Task objective: Please count the lines below that hold the word "next" and give the count without any other text.

Start of Given data

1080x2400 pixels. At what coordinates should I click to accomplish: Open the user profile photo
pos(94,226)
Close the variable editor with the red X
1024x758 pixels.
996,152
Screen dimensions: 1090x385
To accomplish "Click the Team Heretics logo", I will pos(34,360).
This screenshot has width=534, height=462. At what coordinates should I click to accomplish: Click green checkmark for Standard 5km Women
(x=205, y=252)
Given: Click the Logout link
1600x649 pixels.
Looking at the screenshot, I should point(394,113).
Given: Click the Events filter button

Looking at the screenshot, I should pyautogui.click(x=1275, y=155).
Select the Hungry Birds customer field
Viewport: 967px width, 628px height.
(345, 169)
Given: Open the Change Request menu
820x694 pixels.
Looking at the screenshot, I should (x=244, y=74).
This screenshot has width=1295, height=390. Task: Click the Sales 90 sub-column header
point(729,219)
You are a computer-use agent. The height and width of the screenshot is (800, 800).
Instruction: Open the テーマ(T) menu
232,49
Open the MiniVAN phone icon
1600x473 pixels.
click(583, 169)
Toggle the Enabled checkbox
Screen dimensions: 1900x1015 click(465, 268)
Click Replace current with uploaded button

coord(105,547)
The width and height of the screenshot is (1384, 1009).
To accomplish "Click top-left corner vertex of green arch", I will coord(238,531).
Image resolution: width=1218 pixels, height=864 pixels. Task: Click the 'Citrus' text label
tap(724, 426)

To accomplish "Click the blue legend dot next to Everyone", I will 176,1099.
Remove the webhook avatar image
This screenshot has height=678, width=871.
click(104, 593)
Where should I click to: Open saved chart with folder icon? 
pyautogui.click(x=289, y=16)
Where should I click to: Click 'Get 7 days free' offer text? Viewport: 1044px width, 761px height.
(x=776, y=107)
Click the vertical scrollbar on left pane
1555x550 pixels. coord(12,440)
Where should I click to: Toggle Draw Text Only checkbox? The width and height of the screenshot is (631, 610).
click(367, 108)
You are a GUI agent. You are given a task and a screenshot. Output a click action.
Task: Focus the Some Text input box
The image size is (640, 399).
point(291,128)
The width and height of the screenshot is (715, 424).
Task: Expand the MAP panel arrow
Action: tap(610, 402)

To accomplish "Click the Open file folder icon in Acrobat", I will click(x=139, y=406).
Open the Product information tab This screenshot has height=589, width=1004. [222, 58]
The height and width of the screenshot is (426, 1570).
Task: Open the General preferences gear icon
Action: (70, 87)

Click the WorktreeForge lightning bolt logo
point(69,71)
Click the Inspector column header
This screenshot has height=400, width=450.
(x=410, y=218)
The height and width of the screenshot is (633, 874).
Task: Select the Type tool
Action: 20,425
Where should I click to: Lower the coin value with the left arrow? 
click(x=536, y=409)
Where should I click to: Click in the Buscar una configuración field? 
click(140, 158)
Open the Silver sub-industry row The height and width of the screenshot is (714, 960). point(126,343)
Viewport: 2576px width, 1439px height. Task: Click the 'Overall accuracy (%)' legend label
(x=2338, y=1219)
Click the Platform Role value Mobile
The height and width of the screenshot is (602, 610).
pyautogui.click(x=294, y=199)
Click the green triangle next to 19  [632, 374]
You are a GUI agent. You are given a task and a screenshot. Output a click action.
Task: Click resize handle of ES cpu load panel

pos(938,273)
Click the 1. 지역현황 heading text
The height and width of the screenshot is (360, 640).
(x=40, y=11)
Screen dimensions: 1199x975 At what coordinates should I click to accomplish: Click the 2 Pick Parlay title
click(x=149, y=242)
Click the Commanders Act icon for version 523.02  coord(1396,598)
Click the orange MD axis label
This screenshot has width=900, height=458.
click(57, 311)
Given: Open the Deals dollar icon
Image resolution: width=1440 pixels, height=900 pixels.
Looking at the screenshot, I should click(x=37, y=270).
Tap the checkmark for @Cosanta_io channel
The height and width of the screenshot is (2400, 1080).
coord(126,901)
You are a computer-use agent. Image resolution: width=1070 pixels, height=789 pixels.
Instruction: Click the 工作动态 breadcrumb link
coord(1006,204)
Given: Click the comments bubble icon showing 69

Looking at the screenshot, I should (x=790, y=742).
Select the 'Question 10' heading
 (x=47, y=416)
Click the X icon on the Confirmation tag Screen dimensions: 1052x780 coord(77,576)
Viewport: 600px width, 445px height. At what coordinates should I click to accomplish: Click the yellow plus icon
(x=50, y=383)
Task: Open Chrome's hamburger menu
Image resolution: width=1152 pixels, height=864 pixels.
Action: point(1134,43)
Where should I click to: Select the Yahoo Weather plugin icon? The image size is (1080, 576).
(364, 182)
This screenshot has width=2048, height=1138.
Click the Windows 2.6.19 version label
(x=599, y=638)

End of Given data

Answer section: 2